EXERCISE GOAL:
The answer must consist only of the lines from the line with "Produktbezeichnung (99, 212)" to the line with "Medders (30, 592)", both included, exactly as they stand below.

EXTRACTED MATERIAL Block Start

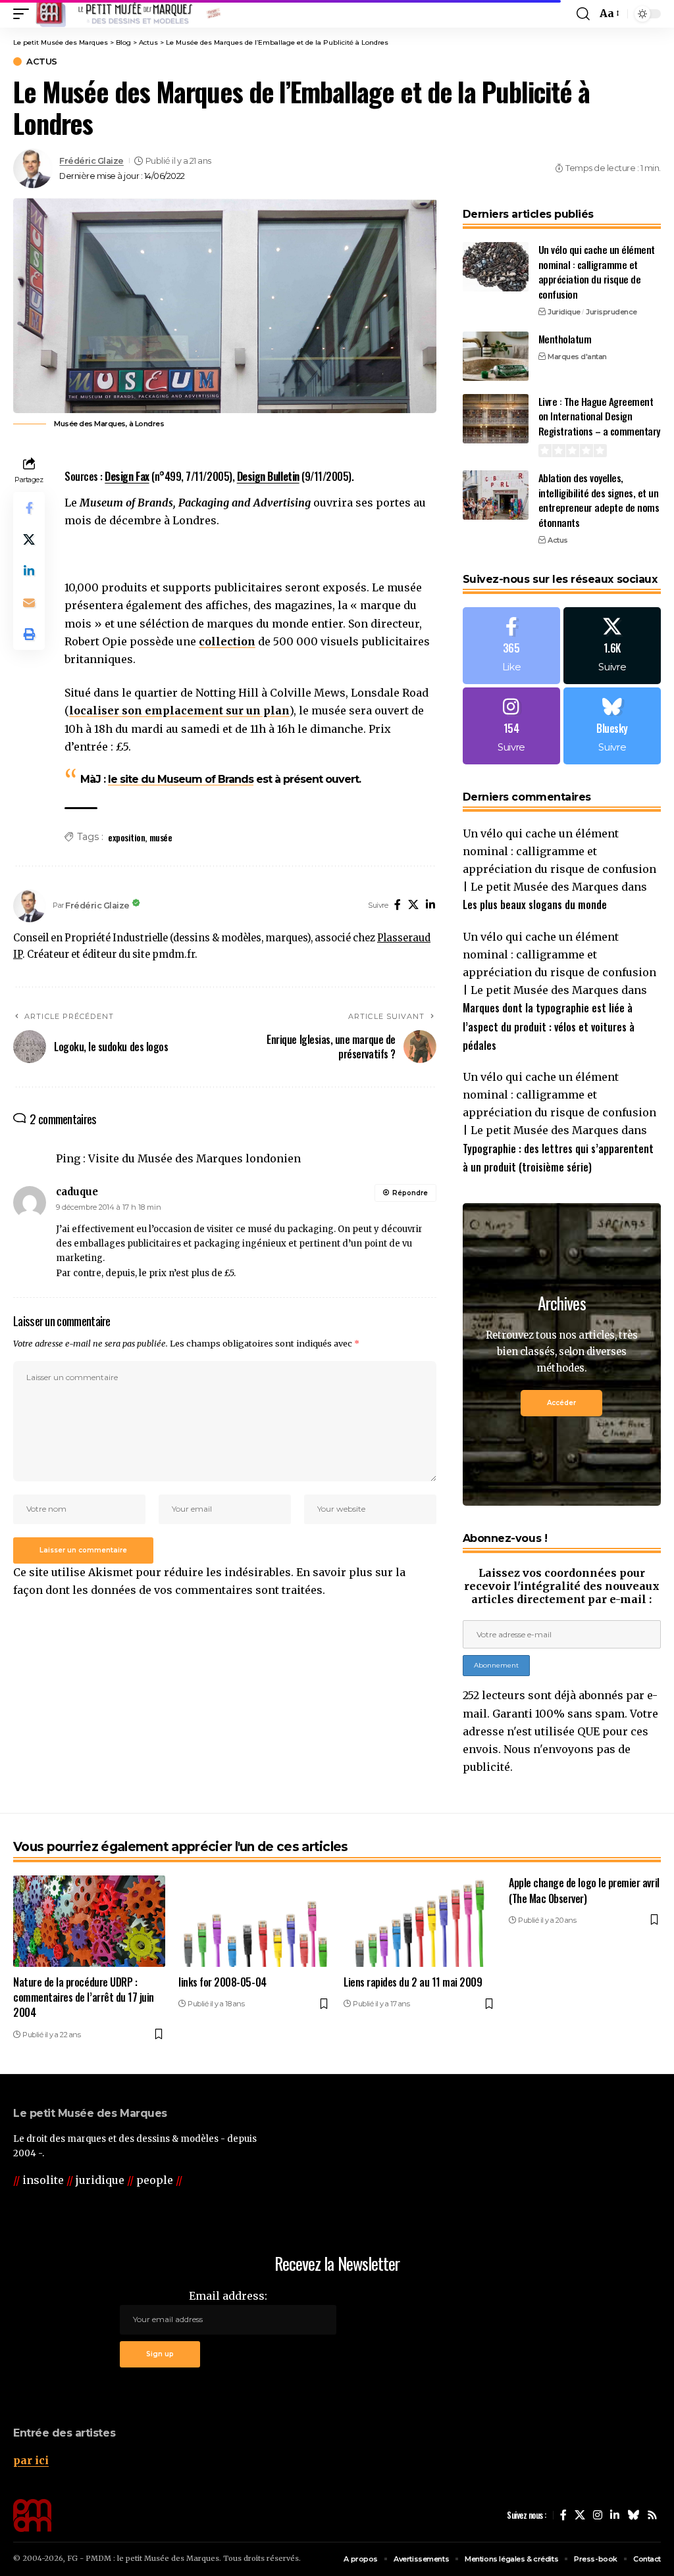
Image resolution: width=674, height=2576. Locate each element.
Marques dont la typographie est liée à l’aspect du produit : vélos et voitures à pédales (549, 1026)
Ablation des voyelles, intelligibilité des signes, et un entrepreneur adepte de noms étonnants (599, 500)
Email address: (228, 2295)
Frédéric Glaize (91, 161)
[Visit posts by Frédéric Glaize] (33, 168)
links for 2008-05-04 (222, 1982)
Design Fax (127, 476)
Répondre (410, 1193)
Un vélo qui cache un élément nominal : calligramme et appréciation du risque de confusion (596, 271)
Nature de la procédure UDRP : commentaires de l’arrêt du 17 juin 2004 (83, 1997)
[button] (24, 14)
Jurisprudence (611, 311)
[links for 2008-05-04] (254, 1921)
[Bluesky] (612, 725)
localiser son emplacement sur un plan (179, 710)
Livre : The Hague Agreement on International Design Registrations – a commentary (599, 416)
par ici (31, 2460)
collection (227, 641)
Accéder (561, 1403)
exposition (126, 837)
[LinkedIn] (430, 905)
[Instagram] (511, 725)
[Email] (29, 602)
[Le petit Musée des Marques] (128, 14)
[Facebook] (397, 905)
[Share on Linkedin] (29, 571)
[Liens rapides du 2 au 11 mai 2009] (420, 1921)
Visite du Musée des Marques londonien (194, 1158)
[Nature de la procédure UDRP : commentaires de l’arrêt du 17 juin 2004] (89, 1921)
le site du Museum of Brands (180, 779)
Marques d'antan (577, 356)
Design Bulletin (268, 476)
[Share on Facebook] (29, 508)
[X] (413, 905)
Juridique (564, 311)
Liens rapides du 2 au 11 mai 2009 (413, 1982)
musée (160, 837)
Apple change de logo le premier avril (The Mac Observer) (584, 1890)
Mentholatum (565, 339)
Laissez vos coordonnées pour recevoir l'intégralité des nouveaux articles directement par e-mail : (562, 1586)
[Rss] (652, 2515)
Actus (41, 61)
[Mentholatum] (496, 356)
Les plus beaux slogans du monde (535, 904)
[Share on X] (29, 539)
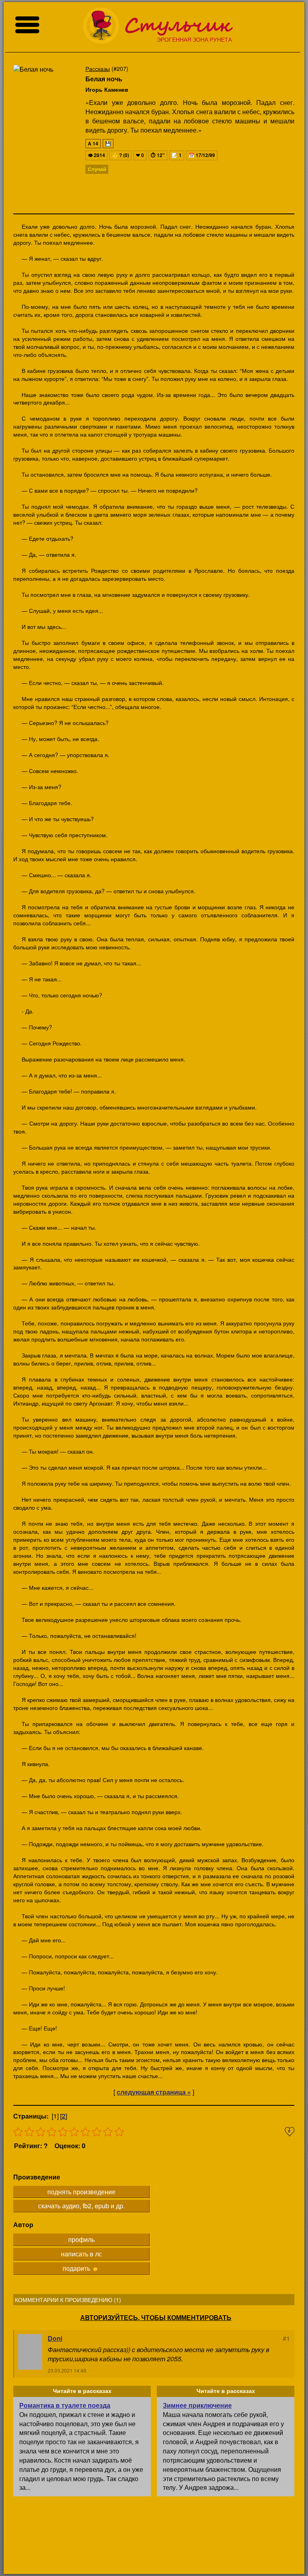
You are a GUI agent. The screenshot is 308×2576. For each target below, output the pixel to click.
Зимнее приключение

EXTRACTED MATERIAL Block End
EXTRACTED MATERIAL Block Start

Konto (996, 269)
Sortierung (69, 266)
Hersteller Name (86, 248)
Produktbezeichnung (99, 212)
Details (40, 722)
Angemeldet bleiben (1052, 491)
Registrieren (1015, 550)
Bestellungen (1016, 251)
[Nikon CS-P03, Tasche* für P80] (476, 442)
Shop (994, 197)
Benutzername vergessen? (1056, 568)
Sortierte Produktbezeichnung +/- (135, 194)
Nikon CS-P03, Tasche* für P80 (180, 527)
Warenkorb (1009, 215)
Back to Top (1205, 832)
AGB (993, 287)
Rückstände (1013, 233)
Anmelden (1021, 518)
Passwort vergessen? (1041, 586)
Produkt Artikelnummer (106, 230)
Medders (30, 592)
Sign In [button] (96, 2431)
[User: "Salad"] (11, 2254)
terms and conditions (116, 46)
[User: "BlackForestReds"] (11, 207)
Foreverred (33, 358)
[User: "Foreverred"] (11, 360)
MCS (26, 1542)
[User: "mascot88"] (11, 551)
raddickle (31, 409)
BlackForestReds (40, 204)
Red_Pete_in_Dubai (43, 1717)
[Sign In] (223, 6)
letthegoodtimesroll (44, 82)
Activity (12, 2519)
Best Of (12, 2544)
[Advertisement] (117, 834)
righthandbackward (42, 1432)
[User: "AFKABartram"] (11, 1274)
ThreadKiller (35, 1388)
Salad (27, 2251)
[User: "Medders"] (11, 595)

EXTRACTED MATERIAL Block End

RESPONSE TO THE TASK:
Produktbezeichnung (99, 212)
Details (40, 722)
Angemeldet bleiben (1052, 491)
Registrieren (1015, 550)
Bestellungen (1016, 251)
[Nikon CS-P03, Tasche* für P80] (476, 442)
Shop (994, 197)
Benutzername vergessen? (1056, 568)
Sortierte Produktbezeichnung +/- (135, 194)
Nikon CS-P03, Tasche* für P80 (180, 527)
Warenkorb (1009, 215)
Back to Top (1205, 832)
AGB (993, 287)
Rückstände (1013, 233)
Anmelden (1021, 518)
Passwort vergessen? (1041, 586)
Produkt Artikelnummer (106, 230)
Medders (30, 592)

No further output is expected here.